MIN 647 | Ministry to the Dying and Bereaved | 3 Credits
This course seeks to develop pastoral leadership skills to provide spiritual care to those experiencing loss and grief. The course focuses on the role of the minister in providing understanding, guidance, and support to children and young, middle, and senior adults. Strategies for helping people of all ages cope with loss and grief will be discussed. Cultural practices relative to funerals, graveside services, viewing, cremation, and hospital visitation will be explored. Participants will develop listening skills and the ability to interpret and use Scripture appropriately within the context of loss.
MIN 635 | Moral Injury: Navigating Shame, Guilt and Trauma | 3 Credits
Moral injury is a term used to describe extreme and unprecedented life experience including the harmful aftermath of exposure to such events. In the Armed Forces, it focuses on the trauma of those who experience deep inner wounds created by an incongruity between their actions and convictions of right and wrong. This course will examine the differences between moral injury and PTSD and other frequent diagnoses related to trauma experienced in the military. Focus will then be given to the nature and devastating effects of moral injury along with ways to identify and enter its brokenness in order to move toward health and wholeness.
MIN 650 | Bioethics and Ministry in the 21st Century | 3 Credits
Human cloning is very near. Healthcare rationing is an increasing reality. Comfort care for the dying increasingly hastens death. This course is designed to help those currently in, or entering, ministry to understand better their own ethical perspective (their own general approach to ethical decision-making) and how this perspective applies to bioethical tensions such as those mentioned above. Students will have the opportunity to prepare and present a detailed analysis of an ethical issue they perceive to be of particular social significance.
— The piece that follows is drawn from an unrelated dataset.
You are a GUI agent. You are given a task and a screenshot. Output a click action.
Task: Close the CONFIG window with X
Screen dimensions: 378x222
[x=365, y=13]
THE 731 | Suffering, Pain, and Evil: A Theological Response | 3 credits
Those in ministry must often respond to the following question: “Why did God allow that horrible event—that tragic accident, that terrible betrayal, that intense suffering—to happen?” After outlining the various responses (theodicies) available to Christians, this course will discuss how best to help those asking “why” determine what these responses have to offer. Included among the texts read will be the book of Job.
Clinical Pastoral Education (CPE)
MIN 731 | Field Education I | 3 Credits
One unit of Clinical Pastoral Education (CPE) is required and fulfills Field Education I (MIN 731).
Field education courses provide the student with hands-on professional training from capable practitioners and educators. Students will develop professional understanding and competence in ministry. Each course provides time for on-site training, personal and peer-reflection, and classroom instruction. Personal and spiritual formation is a continuing aspect of field education.